- _Required action_:
Locate the line containing "Task: Click the throw keyword", then please write out that line and all the lines below it in the entries exactly.
----------
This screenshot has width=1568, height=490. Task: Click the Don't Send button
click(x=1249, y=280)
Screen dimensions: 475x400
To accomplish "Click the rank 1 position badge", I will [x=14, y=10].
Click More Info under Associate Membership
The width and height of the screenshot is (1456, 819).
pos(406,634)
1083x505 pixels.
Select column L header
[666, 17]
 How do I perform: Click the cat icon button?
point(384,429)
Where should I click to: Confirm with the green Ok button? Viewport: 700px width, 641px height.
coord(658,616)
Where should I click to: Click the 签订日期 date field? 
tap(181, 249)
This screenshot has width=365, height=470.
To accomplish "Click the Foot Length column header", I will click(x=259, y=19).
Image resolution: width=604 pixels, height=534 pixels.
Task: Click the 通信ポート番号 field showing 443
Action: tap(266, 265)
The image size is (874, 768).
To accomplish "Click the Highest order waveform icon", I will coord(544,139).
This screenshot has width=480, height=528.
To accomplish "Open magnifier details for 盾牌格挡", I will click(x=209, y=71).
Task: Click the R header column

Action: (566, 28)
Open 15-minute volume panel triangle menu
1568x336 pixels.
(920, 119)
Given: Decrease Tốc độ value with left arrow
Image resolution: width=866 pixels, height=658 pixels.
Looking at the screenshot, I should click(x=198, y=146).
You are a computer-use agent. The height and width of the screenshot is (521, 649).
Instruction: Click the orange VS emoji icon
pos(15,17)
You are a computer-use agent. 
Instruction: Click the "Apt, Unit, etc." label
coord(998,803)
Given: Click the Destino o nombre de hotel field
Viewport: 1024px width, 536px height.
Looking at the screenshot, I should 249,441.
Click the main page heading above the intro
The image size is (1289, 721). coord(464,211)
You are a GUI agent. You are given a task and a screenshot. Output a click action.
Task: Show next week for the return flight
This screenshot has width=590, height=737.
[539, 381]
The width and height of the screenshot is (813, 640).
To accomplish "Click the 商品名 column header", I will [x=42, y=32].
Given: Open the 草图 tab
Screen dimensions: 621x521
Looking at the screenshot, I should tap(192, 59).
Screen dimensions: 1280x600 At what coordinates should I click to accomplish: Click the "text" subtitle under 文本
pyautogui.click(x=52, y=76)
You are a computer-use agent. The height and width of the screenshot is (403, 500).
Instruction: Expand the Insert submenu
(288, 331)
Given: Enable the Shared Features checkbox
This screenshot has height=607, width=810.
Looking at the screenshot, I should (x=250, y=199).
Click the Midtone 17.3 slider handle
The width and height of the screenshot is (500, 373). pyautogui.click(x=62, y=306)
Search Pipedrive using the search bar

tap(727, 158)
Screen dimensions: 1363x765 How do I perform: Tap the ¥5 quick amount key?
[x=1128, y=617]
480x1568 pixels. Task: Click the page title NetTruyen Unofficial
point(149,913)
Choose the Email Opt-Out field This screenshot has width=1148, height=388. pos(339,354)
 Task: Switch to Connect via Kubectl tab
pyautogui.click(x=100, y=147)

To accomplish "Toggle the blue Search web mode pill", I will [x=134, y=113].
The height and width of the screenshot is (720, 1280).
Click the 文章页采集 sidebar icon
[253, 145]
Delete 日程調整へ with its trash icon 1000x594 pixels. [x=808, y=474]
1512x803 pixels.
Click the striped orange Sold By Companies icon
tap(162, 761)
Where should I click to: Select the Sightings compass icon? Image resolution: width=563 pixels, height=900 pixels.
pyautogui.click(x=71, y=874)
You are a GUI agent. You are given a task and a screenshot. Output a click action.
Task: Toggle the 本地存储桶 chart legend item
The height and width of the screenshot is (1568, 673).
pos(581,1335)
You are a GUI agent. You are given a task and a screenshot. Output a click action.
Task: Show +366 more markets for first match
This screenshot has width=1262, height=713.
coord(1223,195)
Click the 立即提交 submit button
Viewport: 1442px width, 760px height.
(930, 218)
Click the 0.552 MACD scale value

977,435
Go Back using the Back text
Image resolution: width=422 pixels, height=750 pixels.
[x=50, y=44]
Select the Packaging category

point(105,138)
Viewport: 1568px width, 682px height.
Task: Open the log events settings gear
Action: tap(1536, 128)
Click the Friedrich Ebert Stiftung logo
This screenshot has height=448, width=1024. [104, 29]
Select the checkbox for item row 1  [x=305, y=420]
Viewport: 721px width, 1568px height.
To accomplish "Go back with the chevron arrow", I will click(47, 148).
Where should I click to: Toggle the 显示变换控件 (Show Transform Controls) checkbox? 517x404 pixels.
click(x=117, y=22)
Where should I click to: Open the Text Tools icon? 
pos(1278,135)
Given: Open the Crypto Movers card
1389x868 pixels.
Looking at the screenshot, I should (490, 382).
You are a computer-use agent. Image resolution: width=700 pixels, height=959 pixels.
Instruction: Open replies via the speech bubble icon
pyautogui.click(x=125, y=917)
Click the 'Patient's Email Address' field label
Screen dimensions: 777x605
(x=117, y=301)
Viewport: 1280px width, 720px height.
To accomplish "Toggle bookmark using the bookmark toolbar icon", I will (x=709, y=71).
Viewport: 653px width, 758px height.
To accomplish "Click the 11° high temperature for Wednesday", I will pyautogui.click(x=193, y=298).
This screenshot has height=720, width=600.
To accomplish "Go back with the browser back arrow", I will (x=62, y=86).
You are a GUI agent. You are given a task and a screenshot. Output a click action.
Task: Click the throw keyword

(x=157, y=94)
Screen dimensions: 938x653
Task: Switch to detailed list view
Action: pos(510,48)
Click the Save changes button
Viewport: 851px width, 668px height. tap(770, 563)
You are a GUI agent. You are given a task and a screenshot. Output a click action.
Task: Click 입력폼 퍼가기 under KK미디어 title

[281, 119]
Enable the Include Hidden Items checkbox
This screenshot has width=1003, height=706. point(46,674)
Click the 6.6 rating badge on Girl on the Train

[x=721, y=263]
----------
- _Problem solution_:
Task: Click the throw keyword

(x=157, y=94)
Screen dimensions: 938x653
Task: Switch to detailed list view
Action: pos(510,48)
Click the Save changes button
Viewport: 851px width, 668px height. tap(770, 563)
You are a GUI agent. You are given a task and a screenshot. Output a click action.
Task: Click 입력폼 퍼가기 under KK미디어 title

[281, 119]
Enable the Include Hidden Items checkbox
This screenshot has width=1003, height=706. point(46,674)
Click the 6.6 rating badge on Girl on the Train

[x=721, y=263]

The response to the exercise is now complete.